Task objective:
Make a word-for-word copy of the entries below from their first line through the line with "Task: Open the user profile avatar", and add nothing.

• • •

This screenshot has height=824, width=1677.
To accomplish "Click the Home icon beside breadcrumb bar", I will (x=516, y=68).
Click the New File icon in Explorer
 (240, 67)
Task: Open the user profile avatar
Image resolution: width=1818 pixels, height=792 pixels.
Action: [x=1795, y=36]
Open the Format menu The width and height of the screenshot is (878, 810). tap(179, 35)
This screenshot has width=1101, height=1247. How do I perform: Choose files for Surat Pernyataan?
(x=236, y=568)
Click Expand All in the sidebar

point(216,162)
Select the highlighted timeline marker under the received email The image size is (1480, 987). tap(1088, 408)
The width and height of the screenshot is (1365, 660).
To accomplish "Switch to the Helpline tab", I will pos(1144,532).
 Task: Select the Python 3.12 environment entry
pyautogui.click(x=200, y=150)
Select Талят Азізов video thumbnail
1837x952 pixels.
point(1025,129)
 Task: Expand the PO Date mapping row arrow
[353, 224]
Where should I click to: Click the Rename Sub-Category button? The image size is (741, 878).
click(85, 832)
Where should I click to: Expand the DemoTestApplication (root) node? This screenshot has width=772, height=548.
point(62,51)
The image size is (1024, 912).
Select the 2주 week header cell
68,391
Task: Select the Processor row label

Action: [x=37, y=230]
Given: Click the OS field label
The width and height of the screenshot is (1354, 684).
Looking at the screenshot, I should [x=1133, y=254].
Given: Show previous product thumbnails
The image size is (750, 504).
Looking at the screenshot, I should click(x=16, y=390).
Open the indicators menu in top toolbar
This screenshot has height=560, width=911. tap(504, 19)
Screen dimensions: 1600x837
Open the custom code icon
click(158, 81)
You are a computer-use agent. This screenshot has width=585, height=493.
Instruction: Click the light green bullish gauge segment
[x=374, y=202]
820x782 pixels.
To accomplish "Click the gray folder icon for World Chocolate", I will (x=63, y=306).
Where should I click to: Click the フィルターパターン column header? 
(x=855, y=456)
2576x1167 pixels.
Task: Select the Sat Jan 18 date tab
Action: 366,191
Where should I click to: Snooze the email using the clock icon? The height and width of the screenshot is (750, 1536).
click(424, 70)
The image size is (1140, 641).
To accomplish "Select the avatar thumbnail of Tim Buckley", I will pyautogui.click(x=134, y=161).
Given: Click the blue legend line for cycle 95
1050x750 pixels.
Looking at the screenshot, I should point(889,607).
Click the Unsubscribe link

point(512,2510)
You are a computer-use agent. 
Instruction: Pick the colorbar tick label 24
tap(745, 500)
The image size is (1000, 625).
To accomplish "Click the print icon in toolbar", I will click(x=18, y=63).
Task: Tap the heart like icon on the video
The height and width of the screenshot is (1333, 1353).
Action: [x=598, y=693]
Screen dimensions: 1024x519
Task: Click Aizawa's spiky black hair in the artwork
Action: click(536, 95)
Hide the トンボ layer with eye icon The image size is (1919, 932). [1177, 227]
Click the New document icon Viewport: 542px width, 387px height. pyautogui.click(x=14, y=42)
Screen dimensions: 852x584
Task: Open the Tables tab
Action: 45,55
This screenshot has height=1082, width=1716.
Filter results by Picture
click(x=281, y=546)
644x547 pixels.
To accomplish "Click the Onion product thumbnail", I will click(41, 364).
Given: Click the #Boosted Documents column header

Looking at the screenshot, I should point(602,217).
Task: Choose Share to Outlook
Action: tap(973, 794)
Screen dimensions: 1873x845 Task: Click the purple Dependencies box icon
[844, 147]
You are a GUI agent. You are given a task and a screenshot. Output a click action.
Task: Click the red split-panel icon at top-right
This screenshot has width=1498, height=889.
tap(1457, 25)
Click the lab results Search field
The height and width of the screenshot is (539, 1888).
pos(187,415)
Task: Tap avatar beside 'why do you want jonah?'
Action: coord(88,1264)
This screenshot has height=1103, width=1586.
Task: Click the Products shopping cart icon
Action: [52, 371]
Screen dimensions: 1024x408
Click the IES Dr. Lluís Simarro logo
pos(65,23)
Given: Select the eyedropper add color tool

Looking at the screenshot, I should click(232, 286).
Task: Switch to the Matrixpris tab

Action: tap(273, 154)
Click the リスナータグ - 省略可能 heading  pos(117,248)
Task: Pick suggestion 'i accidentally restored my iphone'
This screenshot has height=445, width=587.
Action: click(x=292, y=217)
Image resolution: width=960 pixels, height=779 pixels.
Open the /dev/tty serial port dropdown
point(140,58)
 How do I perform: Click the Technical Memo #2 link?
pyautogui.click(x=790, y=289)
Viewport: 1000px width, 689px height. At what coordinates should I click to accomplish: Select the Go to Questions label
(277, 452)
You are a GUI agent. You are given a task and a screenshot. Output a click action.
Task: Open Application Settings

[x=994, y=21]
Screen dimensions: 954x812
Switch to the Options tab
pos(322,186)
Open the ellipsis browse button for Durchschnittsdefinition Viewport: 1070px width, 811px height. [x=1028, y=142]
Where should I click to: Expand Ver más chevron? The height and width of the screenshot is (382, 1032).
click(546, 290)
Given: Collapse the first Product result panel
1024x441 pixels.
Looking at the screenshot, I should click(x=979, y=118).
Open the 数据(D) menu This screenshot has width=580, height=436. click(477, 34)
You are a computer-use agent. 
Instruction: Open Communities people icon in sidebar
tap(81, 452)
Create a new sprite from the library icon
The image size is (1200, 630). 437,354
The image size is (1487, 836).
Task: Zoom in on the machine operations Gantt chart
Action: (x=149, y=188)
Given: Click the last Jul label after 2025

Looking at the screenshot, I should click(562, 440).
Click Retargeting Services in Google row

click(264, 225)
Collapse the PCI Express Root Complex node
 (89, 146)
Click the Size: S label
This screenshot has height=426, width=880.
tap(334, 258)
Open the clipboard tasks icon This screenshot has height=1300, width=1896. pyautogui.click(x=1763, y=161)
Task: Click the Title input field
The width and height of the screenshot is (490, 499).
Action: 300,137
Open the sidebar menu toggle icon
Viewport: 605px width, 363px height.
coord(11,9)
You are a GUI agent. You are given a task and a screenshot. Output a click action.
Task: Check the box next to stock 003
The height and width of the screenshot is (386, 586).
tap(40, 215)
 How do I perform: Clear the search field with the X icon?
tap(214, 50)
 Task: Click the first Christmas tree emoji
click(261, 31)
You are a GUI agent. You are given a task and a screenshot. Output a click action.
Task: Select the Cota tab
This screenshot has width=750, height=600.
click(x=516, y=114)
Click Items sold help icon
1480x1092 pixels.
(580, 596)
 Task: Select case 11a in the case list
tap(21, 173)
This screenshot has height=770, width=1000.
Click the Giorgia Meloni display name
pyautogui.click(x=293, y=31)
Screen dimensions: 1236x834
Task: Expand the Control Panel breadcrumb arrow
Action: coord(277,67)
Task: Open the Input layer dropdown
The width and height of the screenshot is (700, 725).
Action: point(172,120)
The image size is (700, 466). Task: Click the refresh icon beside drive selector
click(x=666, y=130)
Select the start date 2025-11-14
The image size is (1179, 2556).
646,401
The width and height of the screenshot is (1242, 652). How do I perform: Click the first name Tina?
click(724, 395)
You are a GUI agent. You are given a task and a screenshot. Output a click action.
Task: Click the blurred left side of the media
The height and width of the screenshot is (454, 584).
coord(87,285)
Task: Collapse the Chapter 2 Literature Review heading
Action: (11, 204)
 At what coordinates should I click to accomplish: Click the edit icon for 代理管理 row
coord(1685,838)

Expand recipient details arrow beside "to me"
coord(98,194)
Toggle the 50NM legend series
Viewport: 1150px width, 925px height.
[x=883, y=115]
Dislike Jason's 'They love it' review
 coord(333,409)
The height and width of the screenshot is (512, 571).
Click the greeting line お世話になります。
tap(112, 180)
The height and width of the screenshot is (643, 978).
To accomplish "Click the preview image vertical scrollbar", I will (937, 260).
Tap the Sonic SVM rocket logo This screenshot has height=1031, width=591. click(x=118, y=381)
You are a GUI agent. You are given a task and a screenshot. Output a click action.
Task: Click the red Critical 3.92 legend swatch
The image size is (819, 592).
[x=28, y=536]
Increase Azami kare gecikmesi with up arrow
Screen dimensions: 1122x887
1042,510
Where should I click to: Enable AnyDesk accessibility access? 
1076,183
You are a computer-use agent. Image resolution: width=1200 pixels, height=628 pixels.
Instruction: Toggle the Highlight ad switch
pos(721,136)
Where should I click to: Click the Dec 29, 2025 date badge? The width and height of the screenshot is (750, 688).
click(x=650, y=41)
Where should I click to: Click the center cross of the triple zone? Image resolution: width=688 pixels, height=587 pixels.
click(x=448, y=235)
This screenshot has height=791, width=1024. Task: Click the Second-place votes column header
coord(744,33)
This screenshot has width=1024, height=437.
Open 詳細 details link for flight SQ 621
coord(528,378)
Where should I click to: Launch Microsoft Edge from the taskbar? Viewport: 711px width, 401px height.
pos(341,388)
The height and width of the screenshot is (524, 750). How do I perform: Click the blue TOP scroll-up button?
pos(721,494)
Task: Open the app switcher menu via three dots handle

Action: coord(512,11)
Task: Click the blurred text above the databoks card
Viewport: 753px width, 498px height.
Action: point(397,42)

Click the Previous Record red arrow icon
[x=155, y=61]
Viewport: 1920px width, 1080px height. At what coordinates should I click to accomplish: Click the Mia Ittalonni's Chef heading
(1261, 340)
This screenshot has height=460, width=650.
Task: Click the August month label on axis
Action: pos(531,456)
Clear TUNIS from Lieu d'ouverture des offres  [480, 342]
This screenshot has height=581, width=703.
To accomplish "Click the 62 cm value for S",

• • •

Solution for this problem:
This screenshot has height=824, width=1677.
To accomplish "Click the Home icon beside breadcrumb bar", I will (x=516, y=68).
Click the New File icon in Explorer
 (240, 67)
Task: Open the user profile avatar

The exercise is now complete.